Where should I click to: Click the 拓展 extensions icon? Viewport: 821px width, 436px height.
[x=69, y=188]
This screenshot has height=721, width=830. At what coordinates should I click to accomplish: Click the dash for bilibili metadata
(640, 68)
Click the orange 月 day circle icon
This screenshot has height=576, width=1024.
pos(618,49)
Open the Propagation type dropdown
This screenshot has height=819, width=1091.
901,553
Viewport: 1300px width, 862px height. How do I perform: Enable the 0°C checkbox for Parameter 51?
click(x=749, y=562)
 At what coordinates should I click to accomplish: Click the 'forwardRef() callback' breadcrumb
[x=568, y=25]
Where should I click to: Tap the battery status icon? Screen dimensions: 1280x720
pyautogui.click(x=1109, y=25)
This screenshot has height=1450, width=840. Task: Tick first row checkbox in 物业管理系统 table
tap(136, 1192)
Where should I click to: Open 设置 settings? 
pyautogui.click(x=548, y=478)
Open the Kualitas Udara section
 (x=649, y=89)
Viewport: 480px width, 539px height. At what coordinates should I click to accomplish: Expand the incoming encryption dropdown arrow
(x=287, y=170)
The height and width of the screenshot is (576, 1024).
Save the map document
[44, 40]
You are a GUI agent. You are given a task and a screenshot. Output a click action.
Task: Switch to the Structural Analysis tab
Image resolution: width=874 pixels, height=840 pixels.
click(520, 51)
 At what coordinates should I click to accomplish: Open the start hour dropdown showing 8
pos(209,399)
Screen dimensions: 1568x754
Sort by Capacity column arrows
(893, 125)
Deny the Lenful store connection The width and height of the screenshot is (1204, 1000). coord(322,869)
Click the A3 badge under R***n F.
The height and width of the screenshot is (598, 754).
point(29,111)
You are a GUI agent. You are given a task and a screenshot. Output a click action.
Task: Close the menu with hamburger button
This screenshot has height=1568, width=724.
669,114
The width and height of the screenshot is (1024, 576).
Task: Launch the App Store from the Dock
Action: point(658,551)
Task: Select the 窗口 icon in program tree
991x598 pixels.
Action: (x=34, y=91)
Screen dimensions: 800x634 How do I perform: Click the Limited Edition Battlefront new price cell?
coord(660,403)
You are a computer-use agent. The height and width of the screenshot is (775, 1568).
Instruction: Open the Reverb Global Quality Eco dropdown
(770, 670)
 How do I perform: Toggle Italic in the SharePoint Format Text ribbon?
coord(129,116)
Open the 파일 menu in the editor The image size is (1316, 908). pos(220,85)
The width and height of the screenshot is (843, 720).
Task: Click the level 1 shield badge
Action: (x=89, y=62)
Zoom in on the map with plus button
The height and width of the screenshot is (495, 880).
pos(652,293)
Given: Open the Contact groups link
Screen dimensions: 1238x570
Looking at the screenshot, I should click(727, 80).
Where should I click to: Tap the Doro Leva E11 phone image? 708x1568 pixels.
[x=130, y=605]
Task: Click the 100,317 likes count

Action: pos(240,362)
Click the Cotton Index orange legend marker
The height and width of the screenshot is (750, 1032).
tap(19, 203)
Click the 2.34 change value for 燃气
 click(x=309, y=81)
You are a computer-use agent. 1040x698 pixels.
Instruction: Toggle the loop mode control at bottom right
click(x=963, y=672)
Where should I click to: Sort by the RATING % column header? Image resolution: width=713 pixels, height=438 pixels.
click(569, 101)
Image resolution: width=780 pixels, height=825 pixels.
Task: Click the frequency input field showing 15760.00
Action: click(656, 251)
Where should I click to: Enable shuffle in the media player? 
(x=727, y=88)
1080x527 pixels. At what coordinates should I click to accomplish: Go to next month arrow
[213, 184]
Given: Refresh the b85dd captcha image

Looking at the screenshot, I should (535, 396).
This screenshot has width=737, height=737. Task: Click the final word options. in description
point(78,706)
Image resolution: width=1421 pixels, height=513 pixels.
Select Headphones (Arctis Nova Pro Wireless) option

· · · ·

## EXERCISE BRIEF
Only the lines containing "Select" are needed; pull them out of the listing.

## RESULT FOR THIS TASK
Task: Select the 窗口 icon in program tree
Select Headphones (Arctis Nova Pro Wireless) option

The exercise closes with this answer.